Google's PageRank Update Goes After Paid Links?
Some other comments about Page Rank Updates
Well, that may have picked up steam as Google PageRank values of several prominent sites have taken a hit during this week. Some examples:
Washingtonpost.com - from 7 to 5
Statcounter.com - from 10 to 8 (and 6 in some other Google data centers)
MasterNewMedia.org - from 7 to 6 (and 4 in some other Google data centers)
Problogger.net - from 7 to 4
Blogherald.com - from 6 to 4 is some Google data centers.
TechCrunch, BoingBoing, NYTimes and other popular web properties that do not sell text links have retained their Google PageRank score.
There is some suggestion that the changes may be related to the sale of text link ads, but at this stage this is not backed by evidence, and a range of sites I checked that are selling text link ads were showing no change in page rank.
The only clear change appears to be among large scale blog networks and similar link farms, where each site in the network provides hundreds of outgoing links on each page of the blog to other blogs in the network, in some cases creating tens, even hundred of thousands of cross links. Previously such behavior has been rewarded by Google with high page rank, although it would now appear that this loop hole may now be shut.
Blogs in the TechCrunch network (we don’t link heavily on each page..nor do we have a particularly large network) and the Gawker Media network (who like us don’t go nuts with links) maintained their page rank whilst blogs across a range of other networks saw big decreases. The AOL owned Weblogs Inc was not immune, with leading Gadget blog Engadget dropping from PR 7 to PR5, Autoblog (6 to 4) and DownloadSquad (5 to 4).

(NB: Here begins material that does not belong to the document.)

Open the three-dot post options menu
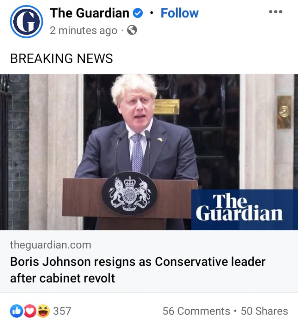Image resolution: width=298 pixels, height=327 pixels. [275, 12]
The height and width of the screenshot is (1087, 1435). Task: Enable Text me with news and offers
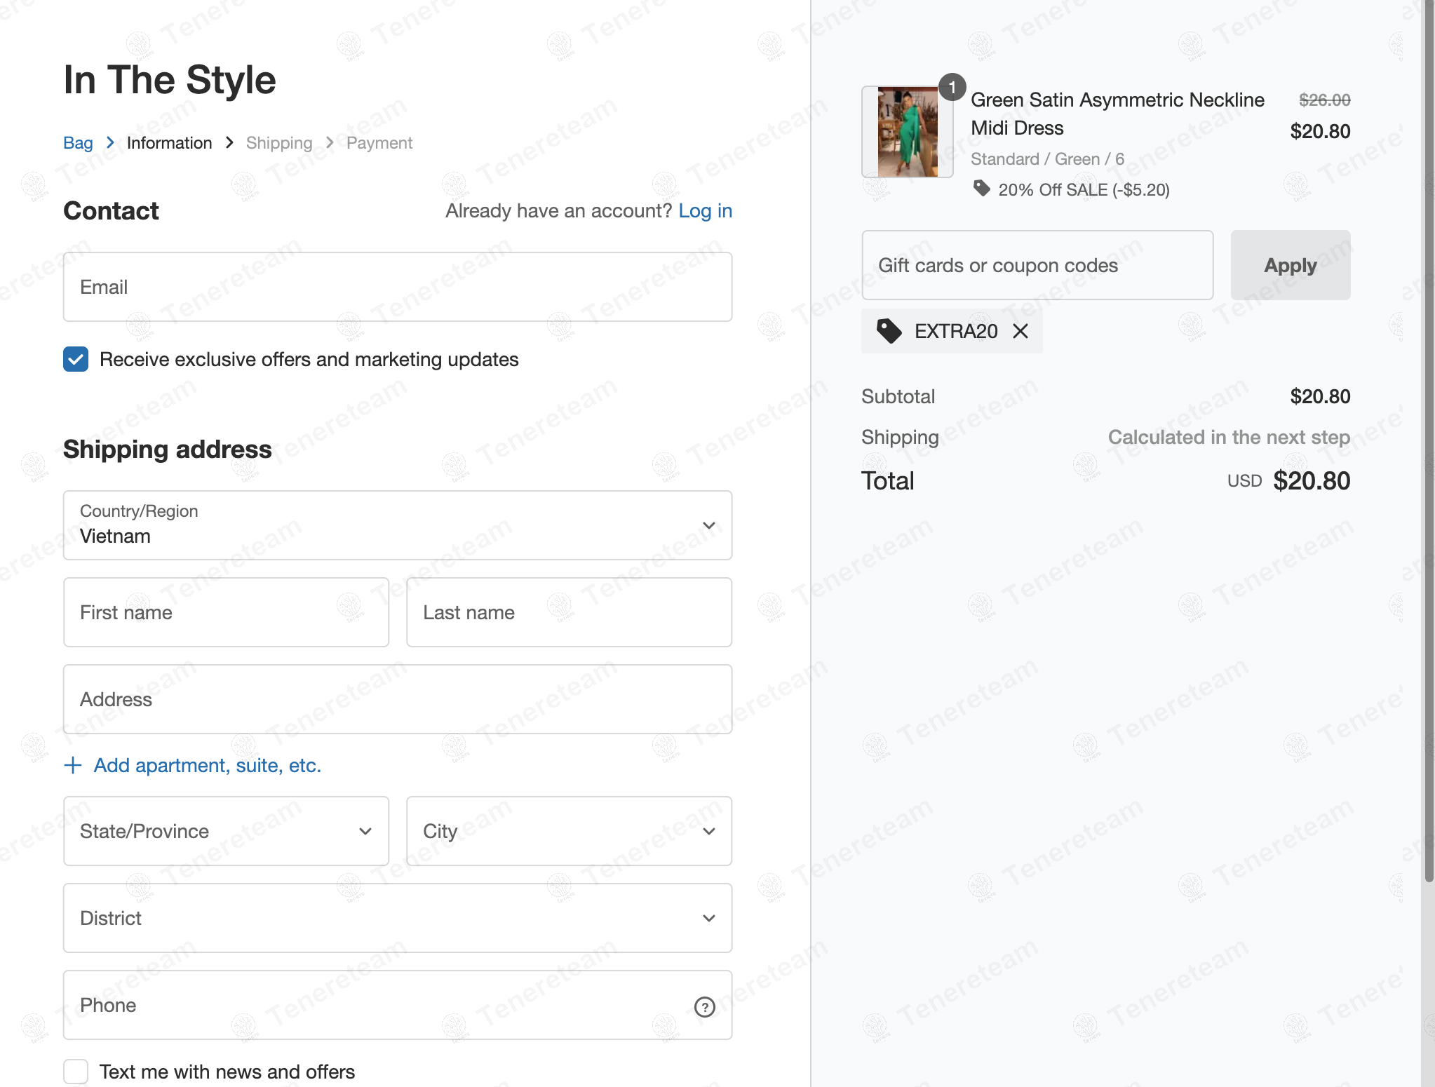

The move by Google could well cause many smaller blog networks, including a number with funding, to close given their heavy reliance on text link ads and related sales that depend on strong Google page ranks for each site. Although traffic alone can and does sell ads on bigger sites, a drop from say PR7 to PR4 in one example makes the ad sell that much more difficult, particularly on blogs with little traffic. I’d suggest that the Deadpool will soon see a number of new entrants."
Is Google "punishing" us?
Only Google know the answer to that. We don't sell PageRank here at Search Engine Guide. In fact, anyone who has purchased an ad from us in the hopes of gaining PageRank has probably been disappointed. Our pages have so many outgoing links on them I can't imagine how any one ad would deliver enough of a PageRank punch to be worth paying for. In fact, it amazes me Google thinks a site like ours would be stupid enough to sell PageRank and then to put a list of all the folks we've sold it to on our front page. In reality, we put our advertiers there to give them a little something those of us in the industry like to call "exposure."
We do sell ads though, and we have never felt the need to add extra code to all of our ads to make someone else happy. While our advertisers don't buy PageRank from us, they do buy exposure. Based on how many advertisers stay with us month after month (after month after month) I'd say most feel they get their money's worth too.
I mean think about it. You could pay $150 for the chance your PageRank might increase a teeny blip or you could pay $150 to run five different ads on a site that reaches 600,000 small business owners each month. Now how short sighted would an advertiser have to be to focus more on the laughably tiny potential of increased PageRank than on the number of customers an ad like that could get them?